[Records to process Boundary: Start]

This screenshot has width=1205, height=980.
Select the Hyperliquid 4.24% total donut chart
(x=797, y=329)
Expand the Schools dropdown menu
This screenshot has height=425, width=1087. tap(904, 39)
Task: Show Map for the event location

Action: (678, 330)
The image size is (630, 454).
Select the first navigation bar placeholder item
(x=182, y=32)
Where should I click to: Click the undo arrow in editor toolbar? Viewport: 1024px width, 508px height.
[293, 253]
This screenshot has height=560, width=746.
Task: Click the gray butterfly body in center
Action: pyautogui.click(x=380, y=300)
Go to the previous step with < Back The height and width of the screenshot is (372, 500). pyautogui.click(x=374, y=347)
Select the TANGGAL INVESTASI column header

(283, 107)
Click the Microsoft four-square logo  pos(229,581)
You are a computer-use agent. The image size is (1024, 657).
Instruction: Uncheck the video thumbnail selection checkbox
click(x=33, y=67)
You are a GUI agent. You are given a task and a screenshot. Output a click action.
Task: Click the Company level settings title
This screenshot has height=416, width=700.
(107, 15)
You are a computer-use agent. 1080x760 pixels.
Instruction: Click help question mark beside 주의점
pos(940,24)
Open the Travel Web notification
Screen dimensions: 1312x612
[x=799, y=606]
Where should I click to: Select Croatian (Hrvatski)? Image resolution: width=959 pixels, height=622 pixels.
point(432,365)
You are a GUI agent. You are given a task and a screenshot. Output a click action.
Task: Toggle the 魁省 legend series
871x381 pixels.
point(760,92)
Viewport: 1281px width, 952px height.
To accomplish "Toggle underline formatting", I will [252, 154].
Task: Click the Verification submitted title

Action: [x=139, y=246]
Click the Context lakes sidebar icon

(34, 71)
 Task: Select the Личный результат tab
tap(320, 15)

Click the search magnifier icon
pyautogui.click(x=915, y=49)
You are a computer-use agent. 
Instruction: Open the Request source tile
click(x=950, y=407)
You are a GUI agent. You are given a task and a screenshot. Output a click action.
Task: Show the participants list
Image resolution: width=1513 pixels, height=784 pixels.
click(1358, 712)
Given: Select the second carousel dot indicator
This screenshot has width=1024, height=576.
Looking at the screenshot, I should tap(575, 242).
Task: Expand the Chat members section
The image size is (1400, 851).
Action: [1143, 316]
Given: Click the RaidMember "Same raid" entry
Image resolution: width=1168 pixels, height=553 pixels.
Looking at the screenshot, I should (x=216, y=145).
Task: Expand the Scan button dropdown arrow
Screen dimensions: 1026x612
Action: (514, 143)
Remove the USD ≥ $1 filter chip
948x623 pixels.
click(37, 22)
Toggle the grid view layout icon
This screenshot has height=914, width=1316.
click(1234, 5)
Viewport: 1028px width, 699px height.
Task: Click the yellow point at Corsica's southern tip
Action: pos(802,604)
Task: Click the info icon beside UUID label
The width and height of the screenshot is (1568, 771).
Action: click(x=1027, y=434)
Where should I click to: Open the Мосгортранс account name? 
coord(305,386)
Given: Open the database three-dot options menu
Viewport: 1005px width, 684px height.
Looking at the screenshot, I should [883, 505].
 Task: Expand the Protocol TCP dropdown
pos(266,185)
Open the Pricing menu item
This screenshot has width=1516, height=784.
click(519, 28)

[Records to process Boundary: End]

> **Directions**: Return the listing exactly as it was given to you, with every line intact.

> **Completed exercise**:
This screenshot has width=1205, height=980.
Select the Hyperliquid 4.24% total donut chart
(x=797, y=329)
Expand the Schools dropdown menu
This screenshot has height=425, width=1087. tap(904, 39)
Task: Show Map for the event location

Action: (678, 330)
The image size is (630, 454).
Select the first navigation bar placeholder item
(x=182, y=32)
Where should I click to: Click the undo arrow in editor toolbar? Viewport: 1024px width, 508px height.
[293, 253]
This screenshot has height=560, width=746.
Task: Click the gray butterfly body in center
Action: pyautogui.click(x=380, y=300)
Go to the previous step with < Back The height and width of the screenshot is (372, 500). pyautogui.click(x=374, y=347)
Select the TANGGAL INVESTASI column header

(283, 107)
Click the Microsoft four-square logo  pos(229,581)
You are a computer-use agent. The image size is (1024, 657).
Instruction: Uncheck the video thumbnail selection checkbox
click(x=33, y=67)
You are a GUI agent. You are given a task and a screenshot. Output a click action.
Task: Click the Company level settings title
This screenshot has height=416, width=700.
(107, 15)
You are a computer-use agent. 1080x760 pixels.
Instruction: Click help question mark beside 주의점
pos(940,24)
Open the Travel Web notification
Screen dimensions: 1312x612
[x=799, y=606]
Where should I click to: Select Croatian (Hrvatski)? Image resolution: width=959 pixels, height=622 pixels.
point(432,365)
You are a GUI agent. You are given a task and a screenshot. Output a click action.
Task: Toggle the 魁省 legend series
871x381 pixels.
point(760,92)
Viewport: 1281px width, 952px height.
To accomplish "Toggle underline formatting", I will [252, 154].
Task: Click the Verification submitted title

Action: [x=139, y=246]
Click the Context lakes sidebar icon

(34, 71)
 Task: Select the Личный результат tab
tap(320, 15)

Click the search magnifier icon
pyautogui.click(x=915, y=49)
You are a computer-use agent. 
Instruction: Open the Request source tile
click(x=950, y=407)
You are a GUI agent. You are given a task and a screenshot. Output a click action.
Task: Show the participants list
Image resolution: width=1513 pixels, height=784 pixels.
click(1358, 712)
Given: Select the second carousel dot indicator
This screenshot has width=1024, height=576.
Looking at the screenshot, I should tap(575, 242).
Task: Expand the Chat members section
The image size is (1400, 851).
Action: [1143, 316]
Given: Click the RaidMember "Same raid" entry
Image resolution: width=1168 pixels, height=553 pixels.
Looking at the screenshot, I should (x=216, y=145).
Task: Expand the Scan button dropdown arrow
Screen dimensions: 1026x612
Action: (514, 143)
Remove the USD ≥ $1 filter chip
948x623 pixels.
click(37, 22)
Toggle the grid view layout icon
This screenshot has height=914, width=1316.
click(1234, 5)
Viewport: 1028px width, 699px height.
Task: Click the yellow point at Corsica's southern tip
Action: pos(802,604)
Task: Click the info icon beside UUID label
The width and height of the screenshot is (1568, 771).
Action: click(x=1027, y=434)
Where should I click to: Open the Мосгортранс account name? 
coord(305,386)
Given: Open the database three-dot options menu
Viewport: 1005px width, 684px height.
Looking at the screenshot, I should [883, 505].
 Task: Expand the Protocol TCP dropdown
pos(266,185)
Open the Pricing menu item
This screenshot has width=1516, height=784.
click(519, 28)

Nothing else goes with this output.